Exercise description
Take the data below and copy exactly the lines starting at the one with "Viewport: 350px width, 218px height." and finishing at the one with "Click the Login", both included.

Pixel coordinate grounding data
:::
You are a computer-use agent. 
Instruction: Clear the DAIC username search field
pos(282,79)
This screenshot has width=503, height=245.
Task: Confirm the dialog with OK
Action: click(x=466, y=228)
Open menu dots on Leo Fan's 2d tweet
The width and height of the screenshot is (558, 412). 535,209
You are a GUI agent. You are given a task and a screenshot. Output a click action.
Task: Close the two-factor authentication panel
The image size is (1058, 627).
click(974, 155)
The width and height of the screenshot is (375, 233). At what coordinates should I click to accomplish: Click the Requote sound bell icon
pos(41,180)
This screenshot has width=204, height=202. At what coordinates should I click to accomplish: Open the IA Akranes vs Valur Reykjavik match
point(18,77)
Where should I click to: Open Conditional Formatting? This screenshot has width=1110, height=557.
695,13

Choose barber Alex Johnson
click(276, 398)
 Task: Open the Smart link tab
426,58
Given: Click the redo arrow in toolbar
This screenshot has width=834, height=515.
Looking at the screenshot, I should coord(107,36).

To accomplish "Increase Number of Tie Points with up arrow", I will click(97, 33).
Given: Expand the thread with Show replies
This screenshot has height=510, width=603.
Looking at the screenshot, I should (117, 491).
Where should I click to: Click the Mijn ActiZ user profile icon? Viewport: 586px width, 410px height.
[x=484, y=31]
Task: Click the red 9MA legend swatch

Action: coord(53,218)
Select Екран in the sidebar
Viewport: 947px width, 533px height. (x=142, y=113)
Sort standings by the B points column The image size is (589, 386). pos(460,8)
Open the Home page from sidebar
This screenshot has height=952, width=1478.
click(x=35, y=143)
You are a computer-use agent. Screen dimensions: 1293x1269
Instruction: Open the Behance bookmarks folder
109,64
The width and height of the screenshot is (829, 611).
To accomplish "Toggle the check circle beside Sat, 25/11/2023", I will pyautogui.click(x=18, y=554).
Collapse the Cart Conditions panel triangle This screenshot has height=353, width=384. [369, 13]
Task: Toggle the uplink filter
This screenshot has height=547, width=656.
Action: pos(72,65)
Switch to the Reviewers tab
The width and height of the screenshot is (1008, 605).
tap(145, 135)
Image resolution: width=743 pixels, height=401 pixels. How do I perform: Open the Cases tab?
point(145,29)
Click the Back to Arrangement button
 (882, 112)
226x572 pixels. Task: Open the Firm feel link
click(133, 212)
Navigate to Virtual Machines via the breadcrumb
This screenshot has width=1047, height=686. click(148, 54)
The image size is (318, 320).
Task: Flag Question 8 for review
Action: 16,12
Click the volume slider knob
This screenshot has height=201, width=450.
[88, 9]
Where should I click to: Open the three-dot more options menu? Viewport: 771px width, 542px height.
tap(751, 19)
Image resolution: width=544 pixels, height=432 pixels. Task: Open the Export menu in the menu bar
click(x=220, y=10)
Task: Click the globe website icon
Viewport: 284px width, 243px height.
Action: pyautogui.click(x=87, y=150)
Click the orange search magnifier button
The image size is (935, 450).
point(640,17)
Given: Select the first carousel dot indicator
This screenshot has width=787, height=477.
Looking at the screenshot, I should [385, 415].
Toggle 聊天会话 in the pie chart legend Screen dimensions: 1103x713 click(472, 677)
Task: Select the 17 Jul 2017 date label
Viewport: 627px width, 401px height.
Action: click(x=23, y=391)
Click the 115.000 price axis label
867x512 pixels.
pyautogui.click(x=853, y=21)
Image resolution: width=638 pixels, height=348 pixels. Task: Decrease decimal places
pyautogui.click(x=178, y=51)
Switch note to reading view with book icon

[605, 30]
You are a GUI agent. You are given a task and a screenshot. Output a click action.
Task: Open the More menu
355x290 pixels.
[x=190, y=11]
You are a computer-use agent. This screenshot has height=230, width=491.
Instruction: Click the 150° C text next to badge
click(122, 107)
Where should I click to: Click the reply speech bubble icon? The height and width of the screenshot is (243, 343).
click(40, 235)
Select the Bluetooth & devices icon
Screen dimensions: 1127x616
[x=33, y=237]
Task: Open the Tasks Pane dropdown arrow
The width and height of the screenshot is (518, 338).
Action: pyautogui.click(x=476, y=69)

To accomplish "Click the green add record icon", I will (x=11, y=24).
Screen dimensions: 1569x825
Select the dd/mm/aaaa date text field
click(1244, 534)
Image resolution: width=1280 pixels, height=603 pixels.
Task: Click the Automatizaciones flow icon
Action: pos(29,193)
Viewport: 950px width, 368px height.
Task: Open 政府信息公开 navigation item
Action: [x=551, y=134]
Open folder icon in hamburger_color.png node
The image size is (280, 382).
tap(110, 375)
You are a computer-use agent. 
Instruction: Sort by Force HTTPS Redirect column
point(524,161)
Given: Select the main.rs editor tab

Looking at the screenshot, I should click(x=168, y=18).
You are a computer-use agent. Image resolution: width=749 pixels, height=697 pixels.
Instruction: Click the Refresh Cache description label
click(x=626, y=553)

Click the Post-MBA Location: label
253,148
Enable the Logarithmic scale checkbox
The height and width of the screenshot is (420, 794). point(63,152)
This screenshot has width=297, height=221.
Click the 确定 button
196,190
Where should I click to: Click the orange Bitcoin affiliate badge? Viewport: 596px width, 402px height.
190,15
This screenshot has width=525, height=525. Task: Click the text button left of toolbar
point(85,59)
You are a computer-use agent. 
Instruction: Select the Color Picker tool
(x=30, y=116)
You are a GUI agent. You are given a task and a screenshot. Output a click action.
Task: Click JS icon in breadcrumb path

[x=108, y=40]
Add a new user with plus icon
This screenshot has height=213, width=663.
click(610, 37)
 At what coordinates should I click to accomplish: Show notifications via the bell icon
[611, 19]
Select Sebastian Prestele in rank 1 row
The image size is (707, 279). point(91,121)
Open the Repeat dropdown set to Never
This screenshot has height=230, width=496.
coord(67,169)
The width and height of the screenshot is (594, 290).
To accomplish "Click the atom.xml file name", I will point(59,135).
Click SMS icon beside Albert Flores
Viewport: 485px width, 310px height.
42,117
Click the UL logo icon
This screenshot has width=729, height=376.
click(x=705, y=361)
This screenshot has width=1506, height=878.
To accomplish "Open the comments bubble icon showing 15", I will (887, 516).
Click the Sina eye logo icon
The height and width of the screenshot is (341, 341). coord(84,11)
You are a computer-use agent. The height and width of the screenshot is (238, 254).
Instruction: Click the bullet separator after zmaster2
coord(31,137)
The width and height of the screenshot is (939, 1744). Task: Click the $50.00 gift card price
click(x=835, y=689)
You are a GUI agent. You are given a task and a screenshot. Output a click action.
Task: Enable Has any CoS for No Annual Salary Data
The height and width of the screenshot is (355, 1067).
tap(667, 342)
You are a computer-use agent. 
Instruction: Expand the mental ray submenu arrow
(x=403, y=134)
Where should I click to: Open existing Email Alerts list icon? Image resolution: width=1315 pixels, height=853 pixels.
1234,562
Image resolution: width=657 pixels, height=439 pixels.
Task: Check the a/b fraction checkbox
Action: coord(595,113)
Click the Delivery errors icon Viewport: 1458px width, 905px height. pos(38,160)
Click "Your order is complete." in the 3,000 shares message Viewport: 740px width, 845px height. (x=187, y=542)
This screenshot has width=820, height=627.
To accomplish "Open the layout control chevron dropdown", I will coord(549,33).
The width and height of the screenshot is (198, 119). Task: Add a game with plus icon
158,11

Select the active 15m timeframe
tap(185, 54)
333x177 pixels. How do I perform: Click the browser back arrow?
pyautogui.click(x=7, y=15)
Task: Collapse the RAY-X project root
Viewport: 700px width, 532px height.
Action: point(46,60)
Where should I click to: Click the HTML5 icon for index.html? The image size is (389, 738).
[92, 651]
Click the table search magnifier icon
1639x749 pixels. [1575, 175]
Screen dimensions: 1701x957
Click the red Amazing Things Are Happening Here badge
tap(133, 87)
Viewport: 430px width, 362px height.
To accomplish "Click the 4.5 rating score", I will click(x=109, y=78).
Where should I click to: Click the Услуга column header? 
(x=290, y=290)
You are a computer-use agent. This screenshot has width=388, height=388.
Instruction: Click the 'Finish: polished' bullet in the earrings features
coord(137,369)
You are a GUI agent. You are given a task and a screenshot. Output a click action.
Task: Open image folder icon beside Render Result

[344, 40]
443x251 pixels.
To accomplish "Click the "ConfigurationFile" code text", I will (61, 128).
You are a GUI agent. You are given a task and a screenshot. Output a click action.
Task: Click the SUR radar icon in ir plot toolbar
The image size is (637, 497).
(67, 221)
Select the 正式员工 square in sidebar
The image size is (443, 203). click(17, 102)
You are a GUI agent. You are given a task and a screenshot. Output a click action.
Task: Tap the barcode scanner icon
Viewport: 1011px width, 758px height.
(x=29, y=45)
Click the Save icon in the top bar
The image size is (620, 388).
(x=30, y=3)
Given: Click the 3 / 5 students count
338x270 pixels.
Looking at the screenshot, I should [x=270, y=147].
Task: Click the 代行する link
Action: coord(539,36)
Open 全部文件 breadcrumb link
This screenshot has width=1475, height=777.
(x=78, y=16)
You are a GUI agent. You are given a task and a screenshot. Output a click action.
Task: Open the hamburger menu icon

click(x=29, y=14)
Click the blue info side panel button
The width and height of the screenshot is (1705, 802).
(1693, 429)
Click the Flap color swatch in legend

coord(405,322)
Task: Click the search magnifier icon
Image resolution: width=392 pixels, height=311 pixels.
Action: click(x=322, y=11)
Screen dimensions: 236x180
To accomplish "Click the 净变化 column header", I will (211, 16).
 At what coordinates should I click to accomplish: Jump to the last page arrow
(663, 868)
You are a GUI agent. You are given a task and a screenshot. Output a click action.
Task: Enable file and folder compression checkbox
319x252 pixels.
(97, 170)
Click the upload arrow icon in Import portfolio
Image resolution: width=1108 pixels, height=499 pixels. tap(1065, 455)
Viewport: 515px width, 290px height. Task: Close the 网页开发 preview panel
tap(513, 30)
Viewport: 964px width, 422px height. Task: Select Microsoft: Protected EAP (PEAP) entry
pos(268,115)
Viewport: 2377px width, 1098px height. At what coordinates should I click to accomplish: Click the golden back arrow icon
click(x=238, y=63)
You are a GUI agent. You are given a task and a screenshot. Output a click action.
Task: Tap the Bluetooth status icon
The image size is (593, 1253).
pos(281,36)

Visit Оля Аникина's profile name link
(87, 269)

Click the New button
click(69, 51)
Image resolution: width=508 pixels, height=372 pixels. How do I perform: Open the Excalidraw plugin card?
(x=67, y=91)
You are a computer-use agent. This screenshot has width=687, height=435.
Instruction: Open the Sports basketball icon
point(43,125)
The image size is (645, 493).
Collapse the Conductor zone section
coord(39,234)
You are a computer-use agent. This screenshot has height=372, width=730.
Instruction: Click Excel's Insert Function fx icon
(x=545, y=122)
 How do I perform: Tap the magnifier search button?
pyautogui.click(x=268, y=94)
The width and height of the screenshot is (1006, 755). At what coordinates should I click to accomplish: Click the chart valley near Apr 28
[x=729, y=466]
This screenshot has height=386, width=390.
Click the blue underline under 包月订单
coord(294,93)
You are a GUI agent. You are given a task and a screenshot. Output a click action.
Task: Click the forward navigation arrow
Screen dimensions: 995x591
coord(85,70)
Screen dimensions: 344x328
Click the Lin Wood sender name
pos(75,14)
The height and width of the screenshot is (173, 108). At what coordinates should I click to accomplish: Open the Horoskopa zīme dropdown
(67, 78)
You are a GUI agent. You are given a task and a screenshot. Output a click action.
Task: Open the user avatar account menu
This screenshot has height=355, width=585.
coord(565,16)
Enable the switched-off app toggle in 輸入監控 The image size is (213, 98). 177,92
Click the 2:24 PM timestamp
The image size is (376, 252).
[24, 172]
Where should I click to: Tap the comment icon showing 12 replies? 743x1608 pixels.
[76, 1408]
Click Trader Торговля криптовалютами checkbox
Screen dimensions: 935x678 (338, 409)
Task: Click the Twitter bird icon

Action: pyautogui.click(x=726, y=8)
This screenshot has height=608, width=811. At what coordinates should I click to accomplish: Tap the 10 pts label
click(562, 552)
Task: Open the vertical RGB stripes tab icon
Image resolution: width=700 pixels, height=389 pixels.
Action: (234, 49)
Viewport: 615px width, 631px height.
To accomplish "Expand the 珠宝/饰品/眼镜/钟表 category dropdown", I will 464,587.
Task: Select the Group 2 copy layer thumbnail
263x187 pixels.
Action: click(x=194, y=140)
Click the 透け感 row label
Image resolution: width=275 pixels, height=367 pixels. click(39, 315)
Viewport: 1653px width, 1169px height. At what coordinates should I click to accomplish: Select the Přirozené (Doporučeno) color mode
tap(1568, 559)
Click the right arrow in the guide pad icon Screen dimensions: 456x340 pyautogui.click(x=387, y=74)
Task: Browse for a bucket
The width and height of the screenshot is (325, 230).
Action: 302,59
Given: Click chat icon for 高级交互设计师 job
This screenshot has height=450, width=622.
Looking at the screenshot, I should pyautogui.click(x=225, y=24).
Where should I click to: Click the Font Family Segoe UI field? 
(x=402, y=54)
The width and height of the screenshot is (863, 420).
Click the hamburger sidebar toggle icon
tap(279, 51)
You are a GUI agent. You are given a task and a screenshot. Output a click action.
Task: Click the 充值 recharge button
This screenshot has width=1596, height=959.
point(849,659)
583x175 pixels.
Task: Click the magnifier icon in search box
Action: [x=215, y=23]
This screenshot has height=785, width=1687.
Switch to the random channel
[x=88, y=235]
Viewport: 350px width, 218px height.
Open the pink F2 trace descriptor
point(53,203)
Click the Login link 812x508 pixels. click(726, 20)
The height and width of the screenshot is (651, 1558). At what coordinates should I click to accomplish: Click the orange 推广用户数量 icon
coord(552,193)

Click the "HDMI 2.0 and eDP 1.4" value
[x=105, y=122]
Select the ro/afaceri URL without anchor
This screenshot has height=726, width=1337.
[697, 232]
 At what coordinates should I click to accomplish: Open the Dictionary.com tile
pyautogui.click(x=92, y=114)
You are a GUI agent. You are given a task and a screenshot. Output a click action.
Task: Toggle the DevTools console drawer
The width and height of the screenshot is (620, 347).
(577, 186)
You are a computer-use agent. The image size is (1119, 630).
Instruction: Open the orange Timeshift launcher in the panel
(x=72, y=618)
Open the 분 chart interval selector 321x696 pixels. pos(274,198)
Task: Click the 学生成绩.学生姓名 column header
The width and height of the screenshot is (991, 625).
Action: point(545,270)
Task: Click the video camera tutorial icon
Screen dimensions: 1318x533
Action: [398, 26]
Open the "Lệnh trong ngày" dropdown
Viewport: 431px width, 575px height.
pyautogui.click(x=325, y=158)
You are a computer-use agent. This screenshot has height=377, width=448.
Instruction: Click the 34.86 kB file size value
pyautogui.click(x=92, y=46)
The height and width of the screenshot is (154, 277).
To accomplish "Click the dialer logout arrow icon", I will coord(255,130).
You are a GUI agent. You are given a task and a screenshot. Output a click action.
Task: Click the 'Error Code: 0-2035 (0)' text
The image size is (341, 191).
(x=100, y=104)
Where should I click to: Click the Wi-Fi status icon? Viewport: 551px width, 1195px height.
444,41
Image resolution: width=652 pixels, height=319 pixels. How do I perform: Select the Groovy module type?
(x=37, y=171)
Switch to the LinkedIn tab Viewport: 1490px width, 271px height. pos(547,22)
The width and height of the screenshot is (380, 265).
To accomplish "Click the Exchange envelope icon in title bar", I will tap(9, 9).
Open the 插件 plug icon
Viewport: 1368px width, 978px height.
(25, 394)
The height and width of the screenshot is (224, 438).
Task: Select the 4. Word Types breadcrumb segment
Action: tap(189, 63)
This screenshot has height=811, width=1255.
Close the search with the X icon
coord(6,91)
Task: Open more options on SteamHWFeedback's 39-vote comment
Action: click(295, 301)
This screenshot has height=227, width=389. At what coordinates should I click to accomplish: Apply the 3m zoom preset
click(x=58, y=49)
:::
Your response
Viewport: 350px width, 218px height.
Open the pink F2 trace descriptor
point(53,203)
Click the Login link 812x508 pixels. click(726, 20)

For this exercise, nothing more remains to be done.